**Try it**
Only the lines from the line containing "Click the Luc Roelofs name heading" to the end of the records, both included, belong in the answer, copied exactly.

Start of Input material

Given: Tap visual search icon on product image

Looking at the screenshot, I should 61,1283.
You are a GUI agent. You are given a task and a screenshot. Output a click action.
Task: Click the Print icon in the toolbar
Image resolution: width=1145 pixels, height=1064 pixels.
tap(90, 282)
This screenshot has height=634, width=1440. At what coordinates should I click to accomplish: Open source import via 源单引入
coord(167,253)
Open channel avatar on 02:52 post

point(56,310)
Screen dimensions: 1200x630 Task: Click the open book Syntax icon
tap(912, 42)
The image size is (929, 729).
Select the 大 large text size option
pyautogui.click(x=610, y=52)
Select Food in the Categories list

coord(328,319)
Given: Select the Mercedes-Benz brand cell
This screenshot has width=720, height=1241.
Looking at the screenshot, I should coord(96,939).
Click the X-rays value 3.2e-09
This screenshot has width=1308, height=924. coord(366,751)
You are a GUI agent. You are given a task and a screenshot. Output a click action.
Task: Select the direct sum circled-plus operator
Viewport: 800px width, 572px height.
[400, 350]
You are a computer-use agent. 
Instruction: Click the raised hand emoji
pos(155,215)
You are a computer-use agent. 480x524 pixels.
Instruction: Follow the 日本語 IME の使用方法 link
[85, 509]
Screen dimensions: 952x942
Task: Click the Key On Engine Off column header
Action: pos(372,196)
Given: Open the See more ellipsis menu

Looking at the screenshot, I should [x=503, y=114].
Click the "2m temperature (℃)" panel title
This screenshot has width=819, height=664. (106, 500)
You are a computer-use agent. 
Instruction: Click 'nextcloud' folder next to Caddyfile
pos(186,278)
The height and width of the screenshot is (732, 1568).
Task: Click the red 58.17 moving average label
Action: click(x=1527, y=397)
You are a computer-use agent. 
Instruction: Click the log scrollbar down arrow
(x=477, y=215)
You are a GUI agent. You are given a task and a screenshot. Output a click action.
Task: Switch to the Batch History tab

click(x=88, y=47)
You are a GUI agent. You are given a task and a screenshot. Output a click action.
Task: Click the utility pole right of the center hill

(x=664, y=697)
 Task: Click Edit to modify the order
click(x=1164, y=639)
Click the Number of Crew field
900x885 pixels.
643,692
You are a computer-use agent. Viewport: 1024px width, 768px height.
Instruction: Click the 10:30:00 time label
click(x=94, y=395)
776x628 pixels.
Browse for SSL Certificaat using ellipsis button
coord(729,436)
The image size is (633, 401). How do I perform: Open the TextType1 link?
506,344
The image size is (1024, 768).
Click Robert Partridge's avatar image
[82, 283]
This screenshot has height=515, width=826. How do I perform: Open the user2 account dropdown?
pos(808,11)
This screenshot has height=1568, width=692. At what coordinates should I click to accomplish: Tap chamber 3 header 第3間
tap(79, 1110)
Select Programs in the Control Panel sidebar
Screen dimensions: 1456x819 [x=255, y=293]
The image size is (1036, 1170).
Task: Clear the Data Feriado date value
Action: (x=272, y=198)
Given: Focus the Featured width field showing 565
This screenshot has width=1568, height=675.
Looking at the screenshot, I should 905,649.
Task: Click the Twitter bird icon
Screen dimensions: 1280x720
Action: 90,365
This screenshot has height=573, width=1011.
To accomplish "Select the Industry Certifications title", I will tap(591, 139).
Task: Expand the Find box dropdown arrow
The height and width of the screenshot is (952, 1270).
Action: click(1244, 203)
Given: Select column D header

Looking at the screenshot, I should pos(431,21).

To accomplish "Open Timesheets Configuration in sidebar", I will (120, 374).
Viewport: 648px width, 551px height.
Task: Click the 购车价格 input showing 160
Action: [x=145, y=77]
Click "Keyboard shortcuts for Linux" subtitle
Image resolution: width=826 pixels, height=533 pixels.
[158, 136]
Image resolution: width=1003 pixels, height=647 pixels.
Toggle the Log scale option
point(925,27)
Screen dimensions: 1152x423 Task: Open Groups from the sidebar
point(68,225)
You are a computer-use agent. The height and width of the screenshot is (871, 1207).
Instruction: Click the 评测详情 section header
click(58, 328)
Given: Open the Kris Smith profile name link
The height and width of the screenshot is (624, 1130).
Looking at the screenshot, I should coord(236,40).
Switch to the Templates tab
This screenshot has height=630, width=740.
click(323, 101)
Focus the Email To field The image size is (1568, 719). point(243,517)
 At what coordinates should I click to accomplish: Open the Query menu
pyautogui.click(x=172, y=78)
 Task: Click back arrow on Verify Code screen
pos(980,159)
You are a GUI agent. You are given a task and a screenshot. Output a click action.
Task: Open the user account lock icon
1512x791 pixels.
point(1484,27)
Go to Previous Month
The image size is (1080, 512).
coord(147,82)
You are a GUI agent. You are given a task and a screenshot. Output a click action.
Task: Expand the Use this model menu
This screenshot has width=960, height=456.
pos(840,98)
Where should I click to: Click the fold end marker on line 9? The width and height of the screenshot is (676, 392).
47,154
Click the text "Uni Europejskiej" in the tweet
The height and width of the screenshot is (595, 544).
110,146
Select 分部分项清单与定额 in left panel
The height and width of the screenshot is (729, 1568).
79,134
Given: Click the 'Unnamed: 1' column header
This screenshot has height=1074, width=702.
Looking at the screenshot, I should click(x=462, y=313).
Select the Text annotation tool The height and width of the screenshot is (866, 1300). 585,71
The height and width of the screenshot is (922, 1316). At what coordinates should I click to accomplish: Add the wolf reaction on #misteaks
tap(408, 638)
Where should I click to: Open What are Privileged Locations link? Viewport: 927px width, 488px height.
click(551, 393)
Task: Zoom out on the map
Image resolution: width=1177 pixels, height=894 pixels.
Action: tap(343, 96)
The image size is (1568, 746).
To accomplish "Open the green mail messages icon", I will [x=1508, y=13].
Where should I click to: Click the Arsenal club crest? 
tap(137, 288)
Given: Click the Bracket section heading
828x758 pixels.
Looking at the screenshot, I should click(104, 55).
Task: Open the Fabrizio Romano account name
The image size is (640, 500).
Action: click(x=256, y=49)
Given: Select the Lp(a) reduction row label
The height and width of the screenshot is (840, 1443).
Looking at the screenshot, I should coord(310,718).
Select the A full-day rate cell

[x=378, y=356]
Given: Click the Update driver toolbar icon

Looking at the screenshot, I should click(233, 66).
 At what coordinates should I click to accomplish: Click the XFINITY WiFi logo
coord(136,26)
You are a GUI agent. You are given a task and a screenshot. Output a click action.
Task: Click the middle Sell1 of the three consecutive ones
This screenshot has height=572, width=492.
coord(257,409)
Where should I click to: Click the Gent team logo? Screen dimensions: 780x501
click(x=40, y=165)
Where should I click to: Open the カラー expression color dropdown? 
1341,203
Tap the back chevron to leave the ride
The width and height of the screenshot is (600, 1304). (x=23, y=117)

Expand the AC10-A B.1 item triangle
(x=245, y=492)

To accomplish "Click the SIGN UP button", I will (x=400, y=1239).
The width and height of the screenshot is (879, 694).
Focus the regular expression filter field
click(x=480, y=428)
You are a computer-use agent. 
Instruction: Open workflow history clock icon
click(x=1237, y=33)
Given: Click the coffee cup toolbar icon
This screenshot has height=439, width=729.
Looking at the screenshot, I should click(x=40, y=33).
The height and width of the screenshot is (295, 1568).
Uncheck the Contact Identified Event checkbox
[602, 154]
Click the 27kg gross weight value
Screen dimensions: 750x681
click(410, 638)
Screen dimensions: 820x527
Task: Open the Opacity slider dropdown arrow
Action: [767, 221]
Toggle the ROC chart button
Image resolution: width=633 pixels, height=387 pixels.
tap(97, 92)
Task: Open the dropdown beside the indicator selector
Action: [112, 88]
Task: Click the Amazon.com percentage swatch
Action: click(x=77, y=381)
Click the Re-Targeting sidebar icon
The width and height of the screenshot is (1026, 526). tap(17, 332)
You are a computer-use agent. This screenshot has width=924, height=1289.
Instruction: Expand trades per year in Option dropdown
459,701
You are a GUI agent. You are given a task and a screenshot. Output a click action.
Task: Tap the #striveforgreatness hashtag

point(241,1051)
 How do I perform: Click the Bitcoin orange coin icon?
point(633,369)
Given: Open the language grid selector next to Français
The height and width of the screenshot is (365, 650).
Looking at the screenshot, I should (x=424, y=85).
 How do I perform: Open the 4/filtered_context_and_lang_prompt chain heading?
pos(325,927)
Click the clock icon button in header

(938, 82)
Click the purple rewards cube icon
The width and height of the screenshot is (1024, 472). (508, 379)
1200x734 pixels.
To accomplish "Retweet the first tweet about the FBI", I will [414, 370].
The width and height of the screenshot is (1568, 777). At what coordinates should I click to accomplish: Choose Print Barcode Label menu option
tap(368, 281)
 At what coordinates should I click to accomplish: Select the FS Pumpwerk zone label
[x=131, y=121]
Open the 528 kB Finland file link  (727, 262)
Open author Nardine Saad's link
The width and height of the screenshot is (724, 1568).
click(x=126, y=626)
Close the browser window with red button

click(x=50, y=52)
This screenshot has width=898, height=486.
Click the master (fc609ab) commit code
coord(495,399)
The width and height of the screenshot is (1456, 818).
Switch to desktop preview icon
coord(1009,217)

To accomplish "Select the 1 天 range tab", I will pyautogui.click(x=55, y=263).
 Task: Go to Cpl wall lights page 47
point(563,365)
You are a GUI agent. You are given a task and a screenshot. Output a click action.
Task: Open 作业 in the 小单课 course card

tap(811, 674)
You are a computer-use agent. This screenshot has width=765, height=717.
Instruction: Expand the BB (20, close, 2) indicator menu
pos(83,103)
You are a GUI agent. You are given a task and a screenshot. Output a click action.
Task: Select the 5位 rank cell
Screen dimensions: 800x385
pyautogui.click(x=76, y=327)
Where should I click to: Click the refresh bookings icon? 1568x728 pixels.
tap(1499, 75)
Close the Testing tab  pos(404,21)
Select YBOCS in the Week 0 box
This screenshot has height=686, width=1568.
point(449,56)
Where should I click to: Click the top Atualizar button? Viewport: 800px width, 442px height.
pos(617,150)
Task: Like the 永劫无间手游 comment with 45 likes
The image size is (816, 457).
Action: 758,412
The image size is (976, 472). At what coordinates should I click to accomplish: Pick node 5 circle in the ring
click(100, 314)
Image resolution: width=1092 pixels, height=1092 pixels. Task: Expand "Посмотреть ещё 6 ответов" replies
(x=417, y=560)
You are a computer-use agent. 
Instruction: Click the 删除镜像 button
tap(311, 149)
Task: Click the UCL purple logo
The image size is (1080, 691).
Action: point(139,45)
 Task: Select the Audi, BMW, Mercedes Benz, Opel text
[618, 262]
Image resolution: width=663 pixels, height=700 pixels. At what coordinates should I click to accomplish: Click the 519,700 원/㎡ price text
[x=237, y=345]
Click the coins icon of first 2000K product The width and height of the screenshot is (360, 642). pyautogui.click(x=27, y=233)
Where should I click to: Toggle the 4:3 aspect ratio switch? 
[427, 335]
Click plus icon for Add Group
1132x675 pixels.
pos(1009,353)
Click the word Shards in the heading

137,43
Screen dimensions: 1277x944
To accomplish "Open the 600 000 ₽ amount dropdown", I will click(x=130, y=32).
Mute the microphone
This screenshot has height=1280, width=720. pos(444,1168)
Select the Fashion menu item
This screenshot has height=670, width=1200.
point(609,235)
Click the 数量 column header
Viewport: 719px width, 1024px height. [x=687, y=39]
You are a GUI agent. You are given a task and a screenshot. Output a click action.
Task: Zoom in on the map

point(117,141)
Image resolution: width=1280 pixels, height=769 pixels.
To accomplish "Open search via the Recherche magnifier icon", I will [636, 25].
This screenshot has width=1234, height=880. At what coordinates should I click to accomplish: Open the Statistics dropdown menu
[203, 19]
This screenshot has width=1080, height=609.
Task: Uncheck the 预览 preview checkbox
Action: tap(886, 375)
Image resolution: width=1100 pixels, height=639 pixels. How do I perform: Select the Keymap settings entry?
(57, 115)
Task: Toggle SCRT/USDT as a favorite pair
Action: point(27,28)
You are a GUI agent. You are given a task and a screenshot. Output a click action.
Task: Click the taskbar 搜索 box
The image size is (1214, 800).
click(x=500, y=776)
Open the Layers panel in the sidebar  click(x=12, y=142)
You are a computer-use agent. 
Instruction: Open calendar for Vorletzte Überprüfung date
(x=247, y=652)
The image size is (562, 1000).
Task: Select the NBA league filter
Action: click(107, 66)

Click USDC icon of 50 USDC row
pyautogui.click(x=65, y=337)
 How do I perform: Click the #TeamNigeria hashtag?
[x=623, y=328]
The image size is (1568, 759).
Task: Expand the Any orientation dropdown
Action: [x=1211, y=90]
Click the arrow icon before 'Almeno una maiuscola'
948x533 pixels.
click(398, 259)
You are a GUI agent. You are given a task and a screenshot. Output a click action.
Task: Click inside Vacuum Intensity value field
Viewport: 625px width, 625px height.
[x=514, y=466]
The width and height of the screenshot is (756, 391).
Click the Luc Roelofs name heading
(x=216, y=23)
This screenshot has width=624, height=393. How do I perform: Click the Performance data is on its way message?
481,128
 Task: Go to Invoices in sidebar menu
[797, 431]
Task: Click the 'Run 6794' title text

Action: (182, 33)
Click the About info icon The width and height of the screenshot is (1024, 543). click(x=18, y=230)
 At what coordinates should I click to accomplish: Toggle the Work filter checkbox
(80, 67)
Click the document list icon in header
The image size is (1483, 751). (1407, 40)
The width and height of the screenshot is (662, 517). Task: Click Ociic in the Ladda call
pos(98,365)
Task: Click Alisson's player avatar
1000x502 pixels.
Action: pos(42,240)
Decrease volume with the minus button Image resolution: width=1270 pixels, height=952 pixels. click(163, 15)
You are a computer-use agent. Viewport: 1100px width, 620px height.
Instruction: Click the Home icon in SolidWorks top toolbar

End of Input material

**Completed exercise**
Click the Luc Roelofs name heading
(x=216, y=23)
This screenshot has width=624, height=393. How do I perform: Click the Performance data is on its way message?
481,128
 Task: Go to Invoices in sidebar menu
[797, 431]
Task: Click the 'Run 6794' title text

Action: (182, 33)
Click the About info icon The width and height of the screenshot is (1024, 543). click(x=18, y=230)
 At what coordinates should I click to accomplish: Toggle the Work filter checkbox
(80, 67)
Click the document list icon in header
The image size is (1483, 751). (1407, 40)
The width and height of the screenshot is (662, 517). Task: Click Ociic in the Ladda call
pos(98,365)
Task: Click Alisson's player avatar
1000x502 pixels.
Action: pos(42,240)
Decrease volume with the minus button Image resolution: width=1270 pixels, height=952 pixels. click(163, 15)
You are a computer-use agent. Viewport: 1100px width, 620px height.
Instruction: Click the Home icon in SolidWorks top toolbar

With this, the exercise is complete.